Duluth News Tribune, Nov. 7
Our view: A big day for Democrats
In northern Minnesota, Tuesday's election could go down as a DFL drubbing. In D.C., the White House was retained. And in Minnesota, the Legislature and the 8th Congressional District both were reclaimed.
And so swung the political pendulum one more time: two years ago to the right and on Tuesday back to the left. Checks and balances. Our representative democracy at work.
Those whose bids for public office fell short on Tuesday can be enthusiastically thanked for their participation in the elective process. By courageously putting themselves out there they brought attention to important issues and engaged voters, prospective voters and their communities in the sorts of conversations and considerations that can lead to the best ideas and to real solutions. May they continue to stay involved — and for all the right reasons.
Congratulations to the winners, all of whom can be reminded that with great victory comes great responsibility, that with the granting of leadership comes the expectation of stepping up, truly leading and advocating, always, for constituents and community first and for party and politics later (much later).
Voters have every reason to expect to be proud of their representatives, both new and re-elected, and whether at the local, state or national level. They can ask the people they've picked to always search for, find and build on common ground; to reject what divides; to embrace what works, regardless of who gets the credit; and to work across the aisle, with dignity and character, and in whatever other way is necessary to achieve great results.
May our new batch of leaders — led by President Obama, U.S. Rep.-elect Rick Nolan, U.S. Sen. Amy Klobuchar and others — find the support, respect and cooperation they deserve.
And may they lead effectively, remembering that the political pendulum keeps on swinging.
St. Cloud Times, Nov. 7
Voters offer answers, raise new questions
Election results serve both as the last answer to one test and the first question on the next test. Election Day 2012 is no different.

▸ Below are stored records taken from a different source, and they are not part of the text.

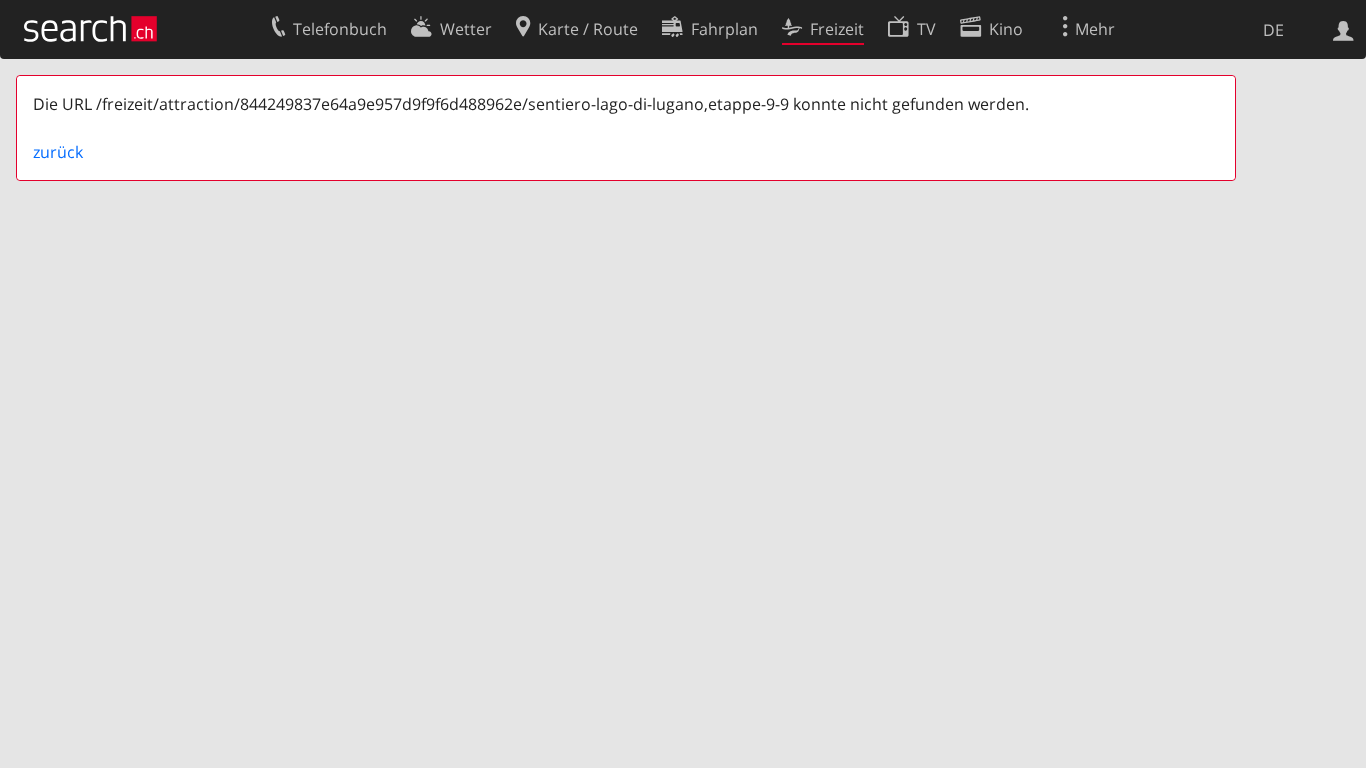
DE (1273, 30)
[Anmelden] (1343, 29)
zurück (58, 152)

On the federal level, America's cumulative answer to the past four years equates to support for divided government.
Yes, Democratic President Obama won re-election despite a weak economy, huge debt issues and partisan gridlock. Similarly, though, Republicans are on track to retain control of the House, and Democrats held the Senate — despite a weak economy, huge debt issues and partisan gridlock.
This divided government already knows the first test: Deciding how (or even if) they should work together to navigate the looming federal "fiscal cliff," a budgetary combination of $400 billion in higher taxes and $100 billion in automatic cuts in military and domestic spending set to hit in January.
It must be noted that this same divided government created this cliff because of its partisan politics and budgetary ineptitude. Cliff or not, the questions and challenges only get more difficult for all of them heading toward 2014.
Minnesota voters provided several answers Tuesday that speak loudly about impatience and distaste for legislators and legislation driven largely by partisan politics.
Just look at the Legislature. Voters tossed Republican majorities in the House and Senate after two years of GOP leadership hallmarked by shuttering government and pushing constitutional amendments with no bipartisan support.